GIVEN EXERCISE:
Edit the stretch of material from the start through the line containing "(x=471, y=116)": change "Floral" to "Striped" and keep every other part the same.

SOURCE MATERIAL:
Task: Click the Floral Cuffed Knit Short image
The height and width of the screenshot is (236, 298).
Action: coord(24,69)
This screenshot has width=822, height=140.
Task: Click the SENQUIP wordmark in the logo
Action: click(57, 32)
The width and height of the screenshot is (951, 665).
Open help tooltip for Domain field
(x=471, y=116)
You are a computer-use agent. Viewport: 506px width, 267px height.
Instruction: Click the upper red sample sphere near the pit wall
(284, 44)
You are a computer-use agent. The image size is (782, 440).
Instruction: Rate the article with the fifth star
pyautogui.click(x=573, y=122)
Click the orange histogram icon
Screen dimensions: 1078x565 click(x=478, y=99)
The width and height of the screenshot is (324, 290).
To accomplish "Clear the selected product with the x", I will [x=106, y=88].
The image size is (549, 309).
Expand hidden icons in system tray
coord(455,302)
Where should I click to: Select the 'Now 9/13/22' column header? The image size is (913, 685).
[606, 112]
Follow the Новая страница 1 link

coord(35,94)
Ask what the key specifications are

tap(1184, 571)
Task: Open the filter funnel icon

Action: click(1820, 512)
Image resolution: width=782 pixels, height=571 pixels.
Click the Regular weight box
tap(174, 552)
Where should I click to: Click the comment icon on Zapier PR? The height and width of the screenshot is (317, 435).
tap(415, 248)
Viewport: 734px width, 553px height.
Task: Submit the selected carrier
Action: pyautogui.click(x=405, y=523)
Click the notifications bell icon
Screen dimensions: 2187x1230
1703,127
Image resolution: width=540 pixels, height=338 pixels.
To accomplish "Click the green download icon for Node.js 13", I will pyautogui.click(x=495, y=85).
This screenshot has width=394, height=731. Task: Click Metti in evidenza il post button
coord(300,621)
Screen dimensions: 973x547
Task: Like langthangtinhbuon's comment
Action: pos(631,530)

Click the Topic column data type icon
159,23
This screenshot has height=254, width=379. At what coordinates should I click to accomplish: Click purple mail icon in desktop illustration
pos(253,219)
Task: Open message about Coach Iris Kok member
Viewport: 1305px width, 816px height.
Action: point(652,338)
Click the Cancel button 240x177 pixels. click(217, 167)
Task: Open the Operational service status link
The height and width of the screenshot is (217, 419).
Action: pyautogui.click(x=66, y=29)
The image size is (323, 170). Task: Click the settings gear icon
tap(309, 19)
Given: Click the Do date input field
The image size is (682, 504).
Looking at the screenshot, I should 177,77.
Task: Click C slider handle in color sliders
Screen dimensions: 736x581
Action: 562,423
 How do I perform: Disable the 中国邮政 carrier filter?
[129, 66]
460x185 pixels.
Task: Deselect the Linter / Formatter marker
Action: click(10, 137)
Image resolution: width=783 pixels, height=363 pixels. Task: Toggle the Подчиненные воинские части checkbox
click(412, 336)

SOLUTION TO THIS PROBLEM:
Task: Click the Striped Cuffed Knit Short image
The height and width of the screenshot is (236, 298).
Action: coord(24,69)
This screenshot has width=822, height=140.
Task: Click the SENQUIP wordmark in the logo
Action: click(57, 32)
The width and height of the screenshot is (951, 665).
Open help tooltip for Domain field
(x=471, y=116)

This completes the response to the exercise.